Match the notice record

  • Look for the CCN, account number, BSI record, device ID, or assembly serial from the reminder.
  • Service address, device type, due date, and utility name must match the notice.
  • Use the utility workflow before relying on a generic tester search.
Filing gate

Confirm the accepted route

  • Fort Lauderdale backflow and cross-connection page (program page)
  • Fort Lauderdale annual backflow report form (report form)
  • Confirm tester eligibility with the utility or portal.
After filing

Keep acceptance proof

  • Report acceptance depends on using the named portal or online submission path; keep proof that the report was submitted.
  • Keep portal confirmation, email receipt, account history, or accepted report record.
  • If the assembly failed, use the failed-test workflow before assuming the case is closed.
Workflow

Fort Lauderdale workflow order

  1. Match the utility notice to the service address, device or assembly record, and due date.
  2. Confirm tester eligibility with the utility or portal before treating the report as accepted.
  3. File the result through the stored submission path: Fort Lauderdale backflow and cross-connection page, Fort Lauderdale annual backflow report form.
  4. Keep proof that the report was submitted and accepted; a passed field test alone may not close the compliance cycle.
  5. If the assembly failed, follow the repair, retest, and resubmission sequence before assuming compliance is restored.
Official source trail

Source-backed utility record

Fort Lauderdale is a strong Florida city because it publishes a real annual backflow report form, a BSI-driven compliance path, different residential versus commercial testing cycles, and an explicit fine for missing submissions.

City FAQ

Fort Lauderdale questions before you act

How do I submit a backflow test report for Fort Lauderdale?

Use the official utility workflow and submission methods listed on this page: Fort Lauderdale backflow and cross-connection page, Fort Lauderdale annual backflow report form. Program phone: 888-966-6050. Report acceptance depends on using the named portal or online submission path; keep proof that the report was submitted.

What information should be ready before filing the Fort Lauderdale report?

Look for the CCN, account number, BSI record, device ID, or assembly serial from the reminder. Also keep the due date, service address, tester credential status, device type, and proof of submission.

Does the tester or owner submit the Fort Lauderdale report?

The field tester often controls portal entry, but the owner should keep the notice, due date, and proof that the report was accepted by City of Fort Lauderdale Backflow and Cross-Connection Control.

Who controls the rule for Fort Lauderdale?

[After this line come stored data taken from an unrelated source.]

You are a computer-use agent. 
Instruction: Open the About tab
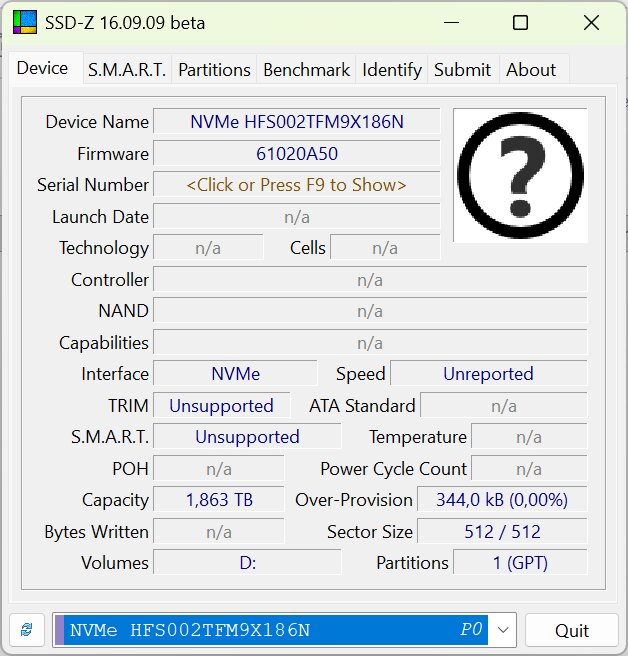coord(531,70)
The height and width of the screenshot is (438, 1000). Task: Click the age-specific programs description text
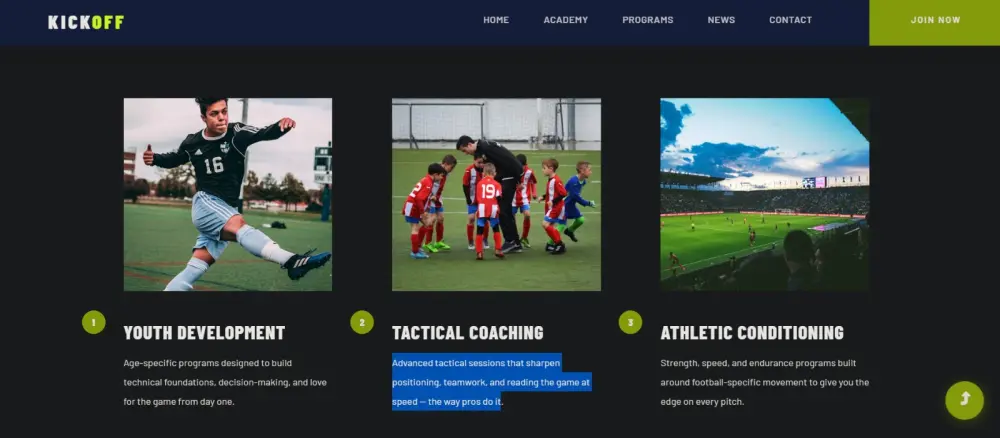(225, 383)
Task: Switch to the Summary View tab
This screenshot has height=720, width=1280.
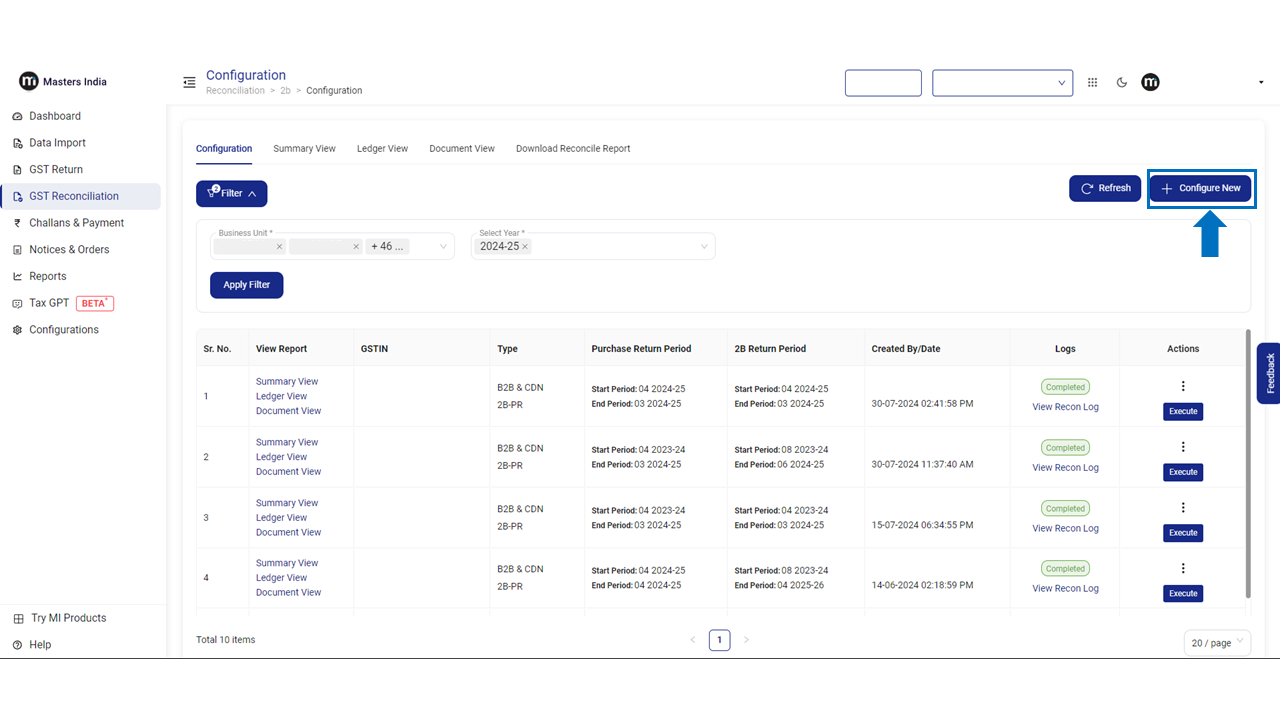Action: (x=304, y=149)

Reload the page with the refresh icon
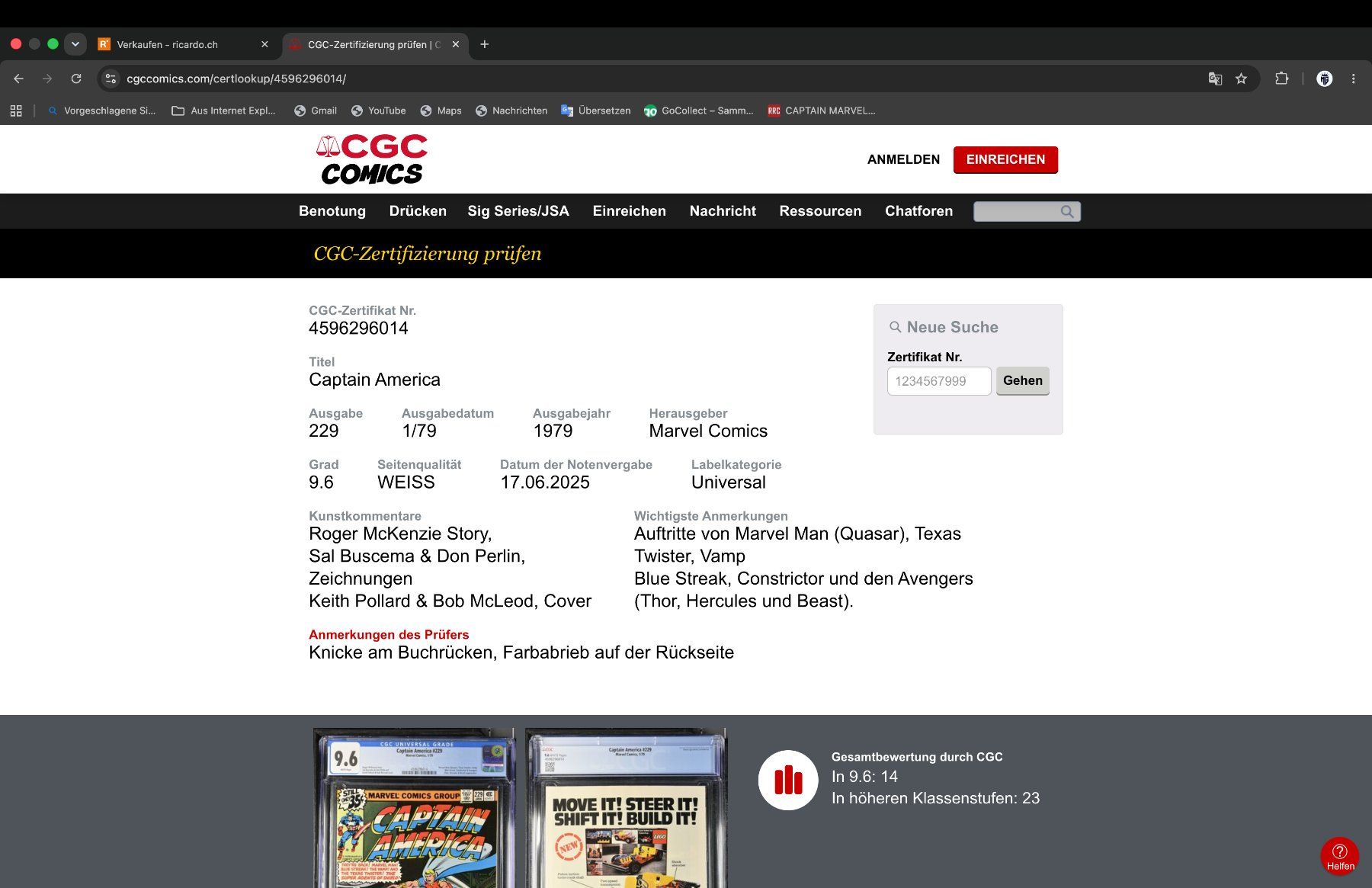pyautogui.click(x=76, y=79)
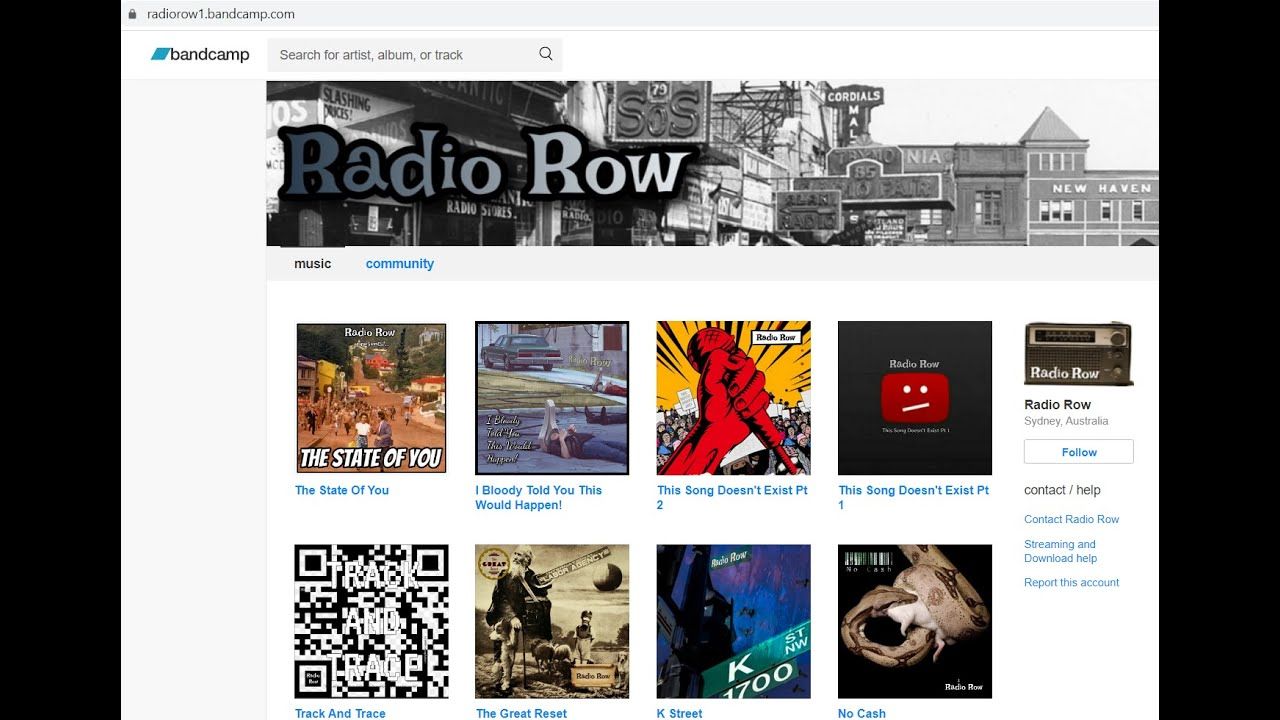Open I Bloody Told You album artwork
Screen dimensions: 1280x720
tap(552, 398)
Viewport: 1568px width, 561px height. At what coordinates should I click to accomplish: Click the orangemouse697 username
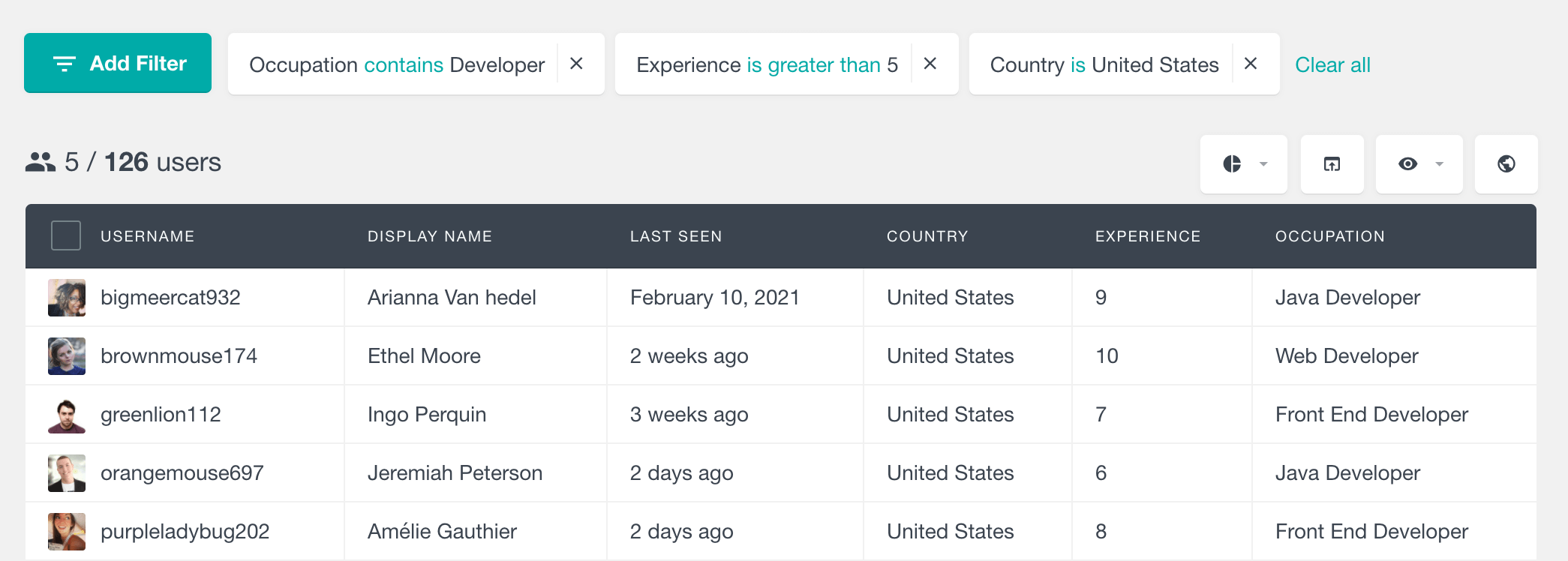[x=182, y=473]
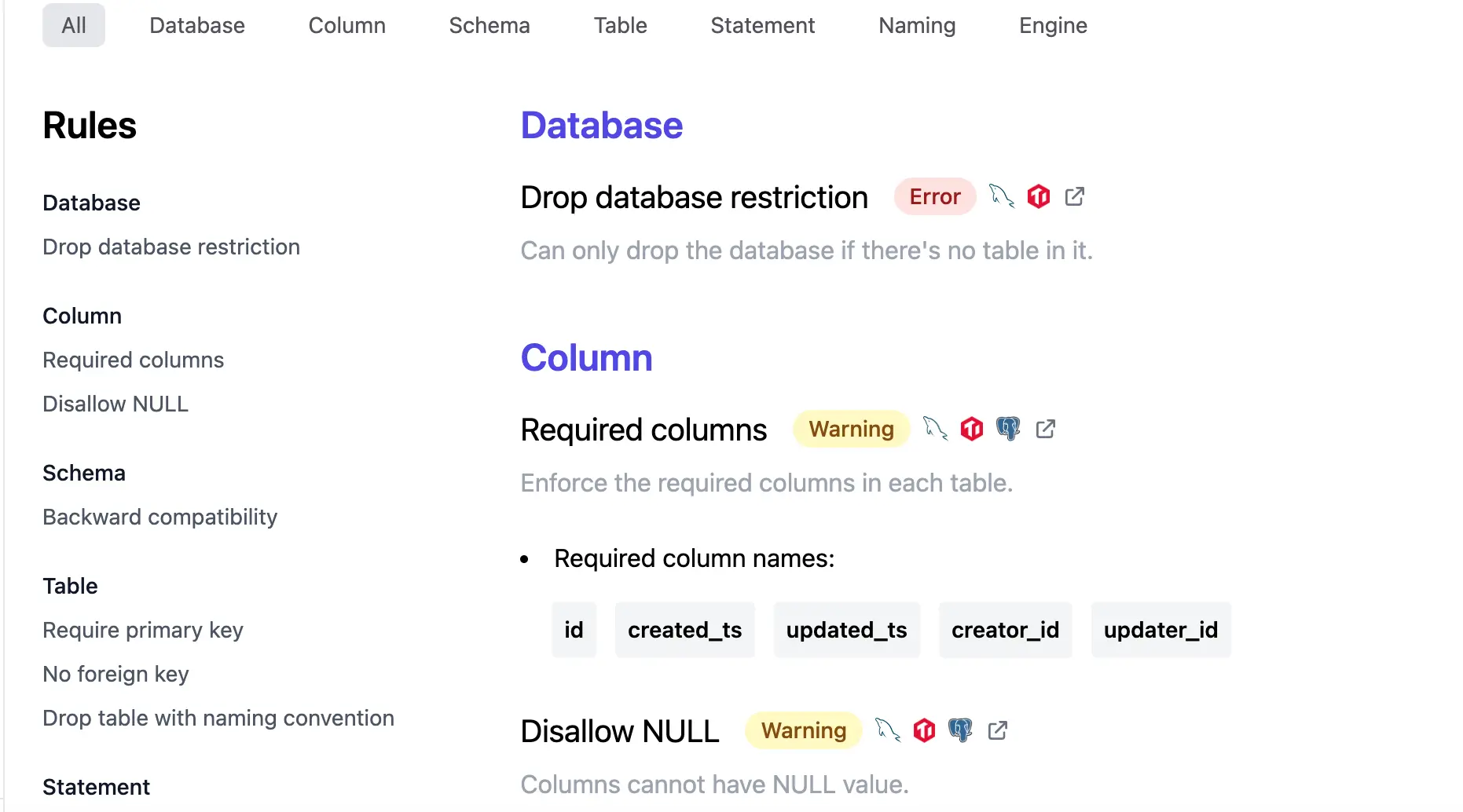Select the Naming tab
1463x812 pixels.
coord(916,25)
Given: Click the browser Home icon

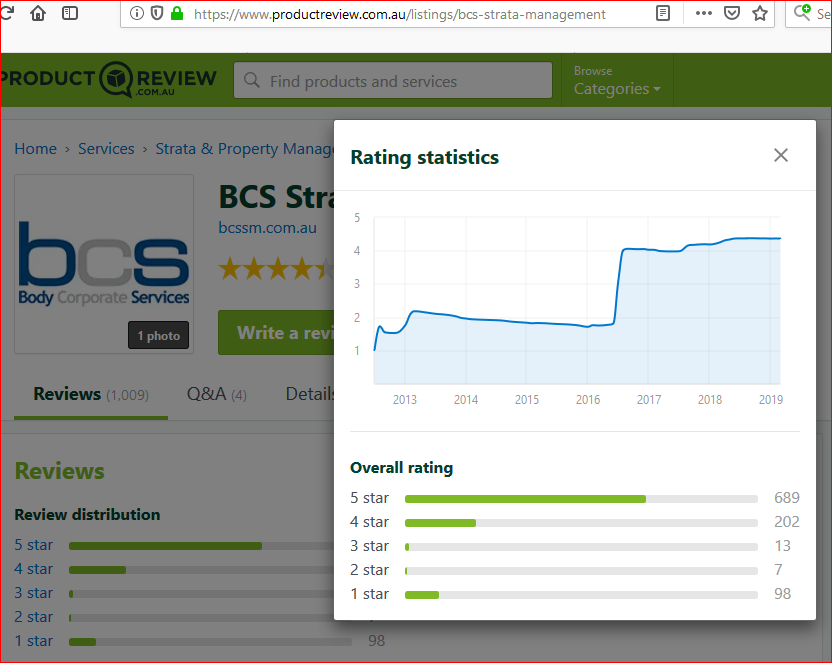Looking at the screenshot, I should pyautogui.click(x=38, y=14).
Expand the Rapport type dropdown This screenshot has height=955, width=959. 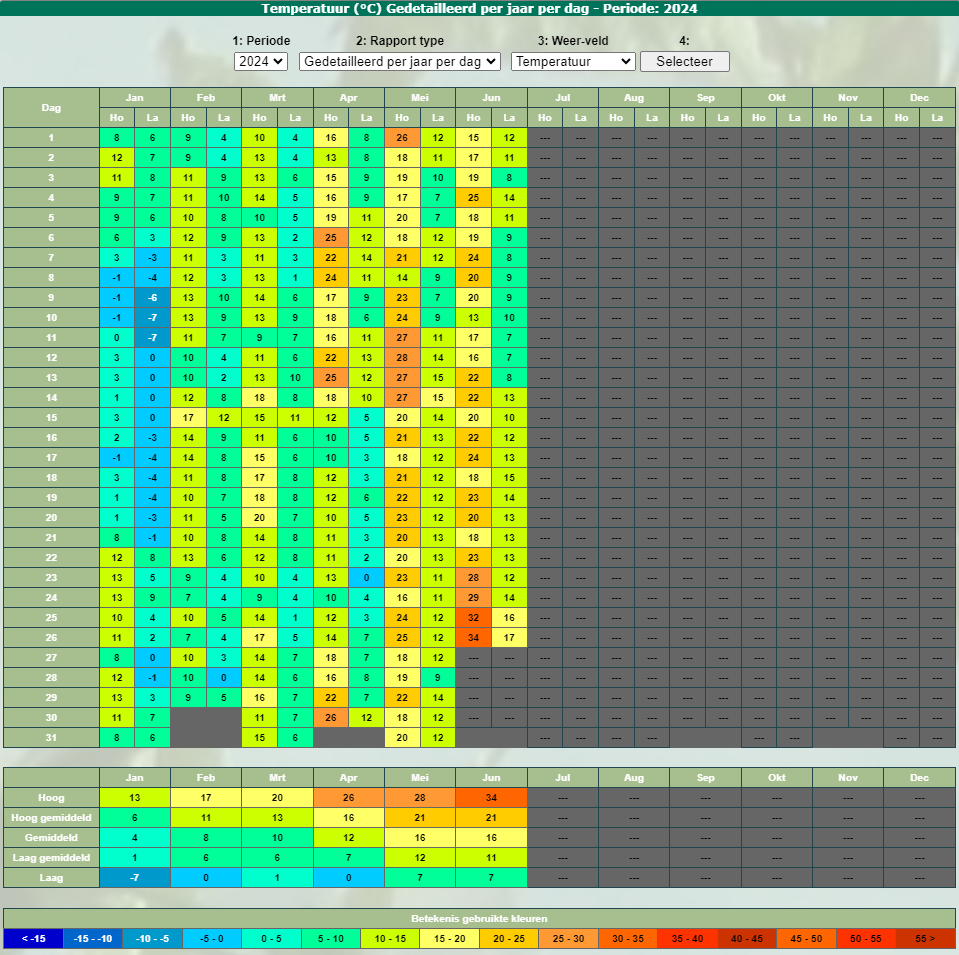click(x=399, y=61)
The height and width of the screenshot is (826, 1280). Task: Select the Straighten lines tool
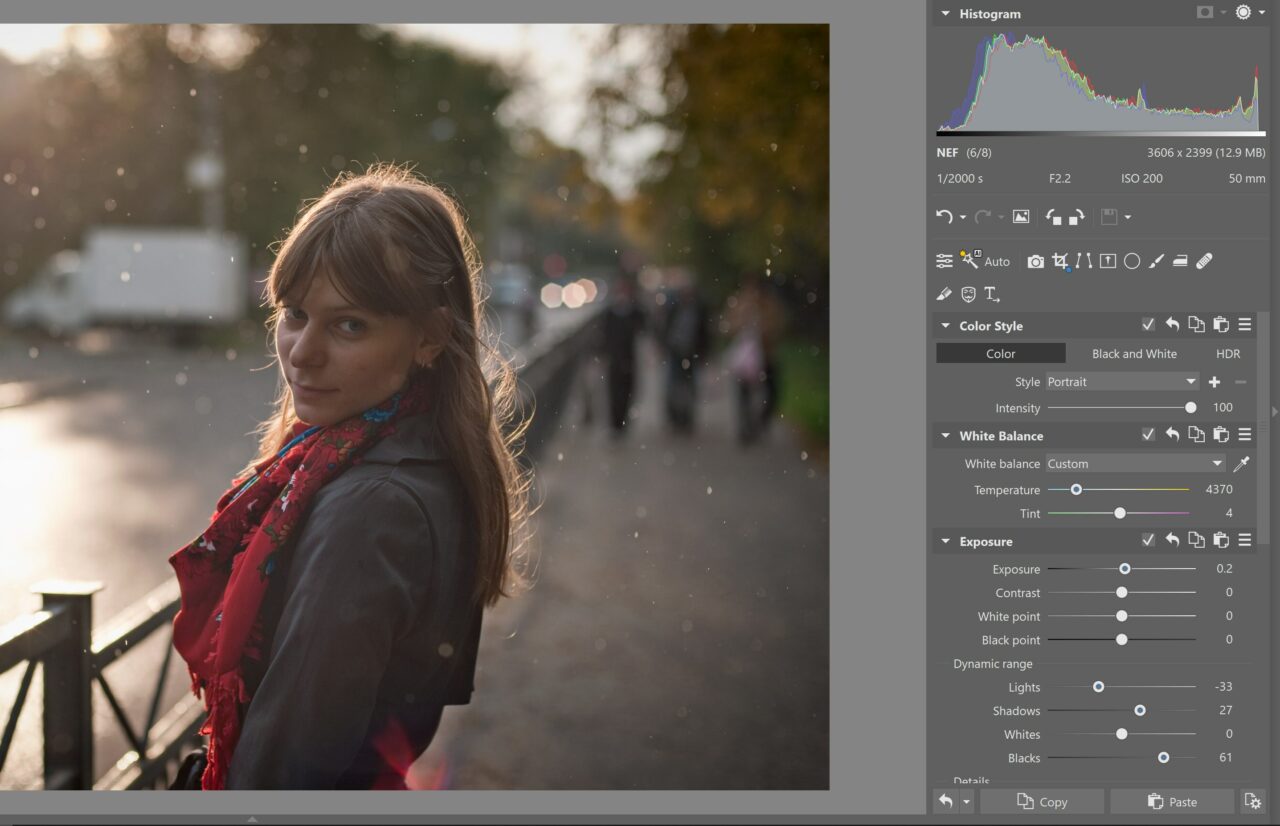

Fort Lauderdale search demand is routed to City of Fort Lauderdale Backflow and Cross-Connection Control. Commercial, industrial, hazardous, residential irrigation, and temporary-water users in Fort Lauderdale who are subject to the city's backflow and cross-connection rules.

What costs or fees should I expect for Fort Lauderdale?

Testing is market-priced, but the city fine and reporting workflow create more urgency than a typical informational page. Repair and retest costs vary by whether the device serves residential irrigation, a commercial site, or a higher-hazard protected service. The strongest local cost pressure is the risk of fines and missed reporting windows.